References [1][2][3]

Cummingtonite is a metamorphic amphibole with the chemical composition (Mg,Fe)7Si8O22(OH)2, magnesium iron silicate hydroxide.

Monoclinic cummingtonite is compositionally similar and polymorphic with orthorhombic anthophyllite, which is a much more common form of magnesium-rich amphibole, the latter being metastable.

Cummingtonite shares few compositional similarities with alkali amphiboles such as arfvedsonite, glaucophane-riebeckite. There is little solubility between these minerals due to different crystal habit and inability of substitution between alkali elements and ferro-magnesian elements within the amphibole structure.


Name and discovery

Fibrous, brownish crystals of cummingtonite - Locality: Dannemora Mine, Uppsala Län, Uppland, Sweden

Cummingtonite was first discovered in 1824 near the town of Cummington, Massachusetts, and it is from this town that the mineral takes its name.[1][2] It is also found in Sweden, South Africa, Scotland, and New Zealand.


Cummingtonite is a member of the cummingtonite-grunerite solid solution series which ranges from Fe2Mg5Si8O22(OH)2 for cummingtonite to the iron rich grunerite endmember Fe7Si8O22(OH)2. Cummingtonite is used to describe minerals of this formula with between 30 and 70 per cent Fe7Si8O22(OH)2.

Manganese also substitutes for (Fe,Mg) within cummingtonite amphibole, replacing B site atoms. These minerals are found in high-grade metamorphic banded iron formation and form a compositional series between Mn2Mg5Si8O22(OH)2 (tirodite) and Mn2Fe5Si8O22(OH)2 (dannemorite).

Calcium, sodium and potassium concentrations in cummingtonite are low. Cummingtonite tends toward more Ca substitution than related anthophyllite. Similarly, cummingtonite has lower Fe3+ and Al than anthophyllite.

Amosite is a rare asbestiform variety of grunerite that is mined as asbestos only in the eastern part of the Transvaal Province of South Africa. The origin of the name is Amosa, the acronym for the mining company "Asbestos Mines of South Africa."

DATA ROWS
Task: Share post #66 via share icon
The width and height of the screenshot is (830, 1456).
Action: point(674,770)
---
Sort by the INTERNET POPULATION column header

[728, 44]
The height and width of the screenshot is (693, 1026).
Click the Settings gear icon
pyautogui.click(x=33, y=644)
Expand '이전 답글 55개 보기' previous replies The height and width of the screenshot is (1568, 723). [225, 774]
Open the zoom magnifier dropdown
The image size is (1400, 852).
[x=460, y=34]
--
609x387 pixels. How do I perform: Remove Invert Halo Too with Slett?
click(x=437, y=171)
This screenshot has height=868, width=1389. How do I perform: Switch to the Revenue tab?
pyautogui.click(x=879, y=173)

PROBLEMS
- A) According to the cummingtonite text, in what year was the mineral first discovered?
- B) From the rows, print the lines starting at the one that contains "Task: Share post #66 via share icon" and ending after the one that contains "Action: point(674,770)", with nothing else.

SOLUTIONS TO EACH TASK
- A) 1824

- B)
Task: Share post #66 via share icon
The width and height of the screenshot is (830, 1456).
Action: point(674,770)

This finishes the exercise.